Now, for the issue of raising children. Studies on "dads" and "cads" -- those who marry and settle down and take care of the kids vs. those who sleep around with lots of women -- show that no matter if the father is a dad or a cad, if the child is raised by a dad, he will most likely become a dad, while those who are raised without a dad tend to become cads. These studies have been done on the full scale: children of dads raised by the dads, children of cads raised by dads (yes, women cheat with and get pregnant by cads far more often than people realize), children of dads raised by single moms (due to a divorce, for example), and children of cads raised by single moms (for obvious reasons). In this case, the mating strategy has been shown to be influenced by the presence or absence of the father almost exclusively. This of course affects many other elements of their lives -- no doubt, will power is among them.

Jonathan Bechtel writes:

@TroyCamlin

Can you point to some research on what you talked about?

Evan writes:
On the Amy-Chua/Bryan Caplan debate, the authors take Chua's side:
I think a posible explanation for this is that Bryan relies mostly on twin studies, which, due to adoption eligibility issues, tend to only study the middle class. Bryan has admitted that his findings and parenting advice only applies to middle class parents in the First World and that results may vary by SES. Baumeister and Tierney, by contrast, seem to have used studies that looked at all SES.
The authors claim that parenting styles can affect it. In fact, they claim that the non-absence of a father improves self-control.
I wonder if this stacks? Will children adopted by married gay men possess near-superhuman levels of self control, or are there diminishing returns? Or is the key to have two parents in the home, regardless of sex? Again, it seems like studying children raised by homosexual couples would be an effective way to measure this.
@TroyCamlin

Can you point to some research on what you talked about?

Seconded.
ionides writes:
the psychology of people dealing with facts that seem to contradict their world view.

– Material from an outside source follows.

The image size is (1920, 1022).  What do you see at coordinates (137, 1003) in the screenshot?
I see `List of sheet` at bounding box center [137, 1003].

I once heard a comment on this by the psychologist Carl Faber. "Values are in the eyes" he said. You will never see facts which contradict your values.

Or you could say that values are anterior to perception, and condition it.

Troy Camplin writes:

This is the article I learned this from:

http://www-personal.umich.edu/~kruger/dads-cads.html

They cite the original research.

ThomasL writes:
Theologians and believers filter the world to remain consistent with the nonnegotiable principles of their faith.

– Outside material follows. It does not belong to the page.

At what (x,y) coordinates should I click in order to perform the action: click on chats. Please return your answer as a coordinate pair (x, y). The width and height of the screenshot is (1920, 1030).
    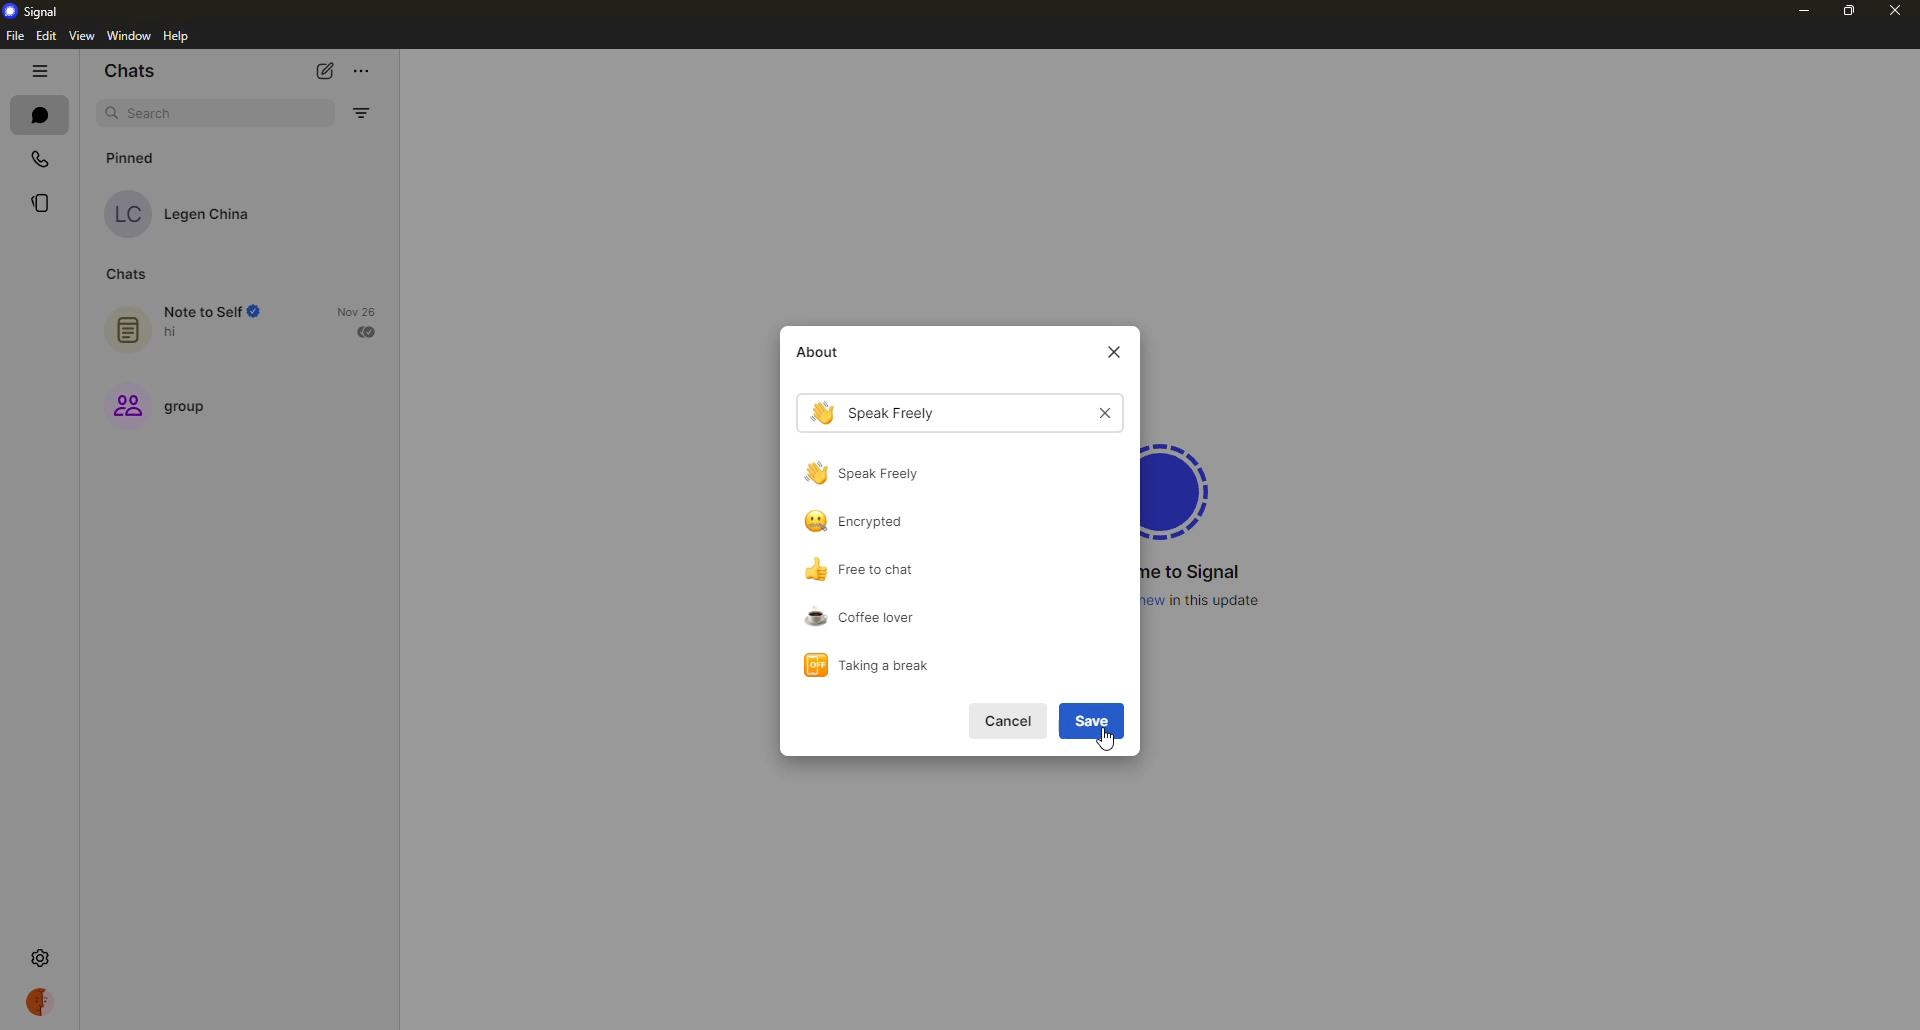
    Looking at the image, I should click on (124, 276).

The strange part of this statement to me is that it implies that "believers" are somehow distinct, as if "nonbelievers" rolled their own and smoked the world straight.

If by filtered, they mean the desire to explain apparent contradictions into non-contradictions, I would say that applies to every human being on the face of the earth. Everyone has things they hold on to tightly enough that if contradicted, they don't let go of without a fight.

It would also seem to presuppose that all apparent contradictions are, in fact, real contradictions--or, another way to say it, there is no such thing as an "apparent contradiction" or a "real contradiction" there is just "contradiction" because looking like a contradiction and being a contradiction are indistinguishable states. They make no allowance for something the simply looks like a contradiction at first, but after digging a bit deeper proves not to be one, since the very act of digging into it would mean "filtering."